Word and element location data

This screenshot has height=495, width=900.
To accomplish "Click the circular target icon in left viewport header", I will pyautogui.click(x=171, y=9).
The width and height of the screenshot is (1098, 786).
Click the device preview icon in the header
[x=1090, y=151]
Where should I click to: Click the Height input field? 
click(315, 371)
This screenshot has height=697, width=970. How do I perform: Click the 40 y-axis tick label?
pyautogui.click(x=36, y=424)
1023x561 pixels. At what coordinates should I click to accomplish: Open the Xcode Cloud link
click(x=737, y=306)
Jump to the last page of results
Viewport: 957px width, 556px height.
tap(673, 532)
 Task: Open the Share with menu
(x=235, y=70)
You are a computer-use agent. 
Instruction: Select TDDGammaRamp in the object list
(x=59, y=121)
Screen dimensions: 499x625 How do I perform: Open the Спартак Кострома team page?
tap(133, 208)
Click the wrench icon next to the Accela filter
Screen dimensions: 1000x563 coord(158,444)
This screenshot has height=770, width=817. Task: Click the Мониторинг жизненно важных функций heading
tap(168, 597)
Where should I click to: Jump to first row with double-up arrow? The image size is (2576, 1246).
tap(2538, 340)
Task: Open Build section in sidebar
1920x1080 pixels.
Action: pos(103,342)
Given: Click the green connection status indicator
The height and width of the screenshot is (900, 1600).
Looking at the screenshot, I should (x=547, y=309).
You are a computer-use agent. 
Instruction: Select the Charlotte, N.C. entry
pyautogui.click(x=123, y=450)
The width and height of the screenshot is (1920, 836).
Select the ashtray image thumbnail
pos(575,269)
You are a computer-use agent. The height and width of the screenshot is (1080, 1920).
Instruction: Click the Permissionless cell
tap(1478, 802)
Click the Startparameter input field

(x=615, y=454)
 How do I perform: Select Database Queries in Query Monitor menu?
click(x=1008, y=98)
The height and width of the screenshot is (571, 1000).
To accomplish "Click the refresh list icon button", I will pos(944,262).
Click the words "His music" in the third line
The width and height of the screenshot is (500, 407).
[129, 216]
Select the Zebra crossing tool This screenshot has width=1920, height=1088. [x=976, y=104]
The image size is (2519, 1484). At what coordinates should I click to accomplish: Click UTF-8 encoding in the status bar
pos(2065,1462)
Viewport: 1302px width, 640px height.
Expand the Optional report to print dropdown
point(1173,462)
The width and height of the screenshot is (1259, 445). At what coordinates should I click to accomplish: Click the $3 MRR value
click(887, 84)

§ Work required:
Starting with the line containing "Select the Zebra" and going on through the end of the material, rewrite it as a two-column CSV headed text and location. Give each text and its location one row, with each value in double quotes and any line breaks replaced by spaces.

§ Output for this exercise:
text,location
"Select the Zebra crossing tool This screenshot has width=1920, height=1088.","[x=976, y=104]"
"The image size is (2519, 1484). At what coordinates should I click to accomplish: Click UTF-8 encoding in the status bar","pos(2065,1462)"
"Viewport: 1302px width, 640px height. Expand the Optional report to print dropdown","point(1173,462)"
"The width and height of the screenshot is (1259, 445). At what coordinates should I click to accomplish: Click the $3 MRR value","click(887, 84)"